How do I find out the cause for the hang?

 
GnanaShekar
Regular Advisor

How do I find out the cause for the hang?

Hi,

We have a RHEL AS 3 Update 6 server. This server seems to hang everyday since a couple of days.
I tried to login (using telnet/ssh) when the users reported the problem. After I type the username at the login prompt the system seems to hang.
The only option for me would be to go to the lab and power-off and power-on.

What could be the possible causes?. How do I find out the cause for the hang?. Please suggest.

# more /etc/redhat-release
Red Hat Enterprise Linux AS release 3 (Taroon Update 6)

Thanks & Regards
6 REPLIES 6
Steven E. Protter
Exalted Contributor

Re: How do I find out the cause for the hang?

Shalom,

Lots of possible causes.

check /var/log/messages

See what the last messaging prior to the crash say.

SEP
Steven E Protter
Owner of ISN Corporation
http://isnamerica.com
http://hpuxconsulting.com
Sponsor: http://hpux.ws
Twitter: http://twitter.com/hpuxlinux
Founder http://newdatacloud.com
Vitaly Karasik_1
Honored Contributor

Re: How do I find out the cause for the hang?

In addition to Steven's suggestion I recommend you to run CPU/RAM tests. You can use ultimate boot CD http://ubcd.sourceforge.net/.
GnanaShekar
Regular Advisor

Re: How do I find out the cause for the hang?

Hi,

Following are few things I find in the logs.

[root@bangpcrh32 log]# grep -i error /var/log/messages
Jul 18 06:24:59 bangpcrh32 auditd[1480]: output error
Jul 18 06:24:59 bangpcrh32 auditd[1480]: output error
Jul 18 06:24:59 bangpcrh32 auditd[1480]: output error; suspending execution
Jul 19 04:39:21 bangpcrh32 insmod: Hint: insmod errors can be caused by incorrect module parameters, including invalid IO or IRQ parameters. You may find more information in syslog or the output from dmesg
Jul 19 04:39:24 bangpcrh32 xinetd[1660]: Error parsing attribute user - DISABLING SERVICE [file=/etc/xinetd.d/auth] [line=14]
Jul 19 04:43:52 bangpcrh32 insmod: Hint: insmod errors can be caused by incorrect module parameters, including invalid IO or IRQ parameters. You may find more information in syslog or the output from dmesg
Jul 19 04:43:55 bangpcrh32 xinetd[1664]: Error parsing attribute user - DISABLING SERVICE [file=/etc/xinetd.d/auth] [line=14]
[root@bangpcrh32 log]# grep -i error /var/log/messages.1
Jul 14 09:21:00 bangpcrh32 auditd[1469]: output error
Jul 14 09:21:00 bangpcrh32 auditd[1469]: output error
Jul 14 09:21:00 bangpcrh32 auditd[1469]: output error; suspending execution
Jul 17 10:51:23 bangpcrh32 insmod: Hint: insmod errors can be caused by incorrect module parameters, including invalid IO or IRQ parameters. You may find more information in syslog or the output from dmesg
Jul 17 10:51:25 bangpcrh32 xinetd[1674]: Error parsing attribute user - DISABLING SERVICE [file=/etc/xinetd.d/auth] [line=14]
GnanaShekar
Regular Advisor

Re: How do I find out the cause for the hang?

Hi

Thanks to all.

The issue was with auditd daemon getting suspended when /var filesystem space threshold is reached.

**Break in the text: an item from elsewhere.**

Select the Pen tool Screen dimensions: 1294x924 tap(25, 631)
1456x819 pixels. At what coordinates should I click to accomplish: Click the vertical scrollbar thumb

This will stall any process trying to deliver audit event messages until the auditd daemon resumes normal processing.



We have done the following:

1. Deleted all the old files in /var/log/audit.d folder.

2. Killed the auditd daemon.

3. Edited it configuration file to delete old files automatically when the threshold is reached.

4. Started the auditd daemon.

Thanks & Regards,
-GnanaShekar-
Jorge Cocomess
Super Advisor

Re: How do I find out the cause for the hang?

GnanaShekar,

Great write-up! Would you know what's the default size of /var filesystem space threshold? Or how can I check mine?

Regards,
J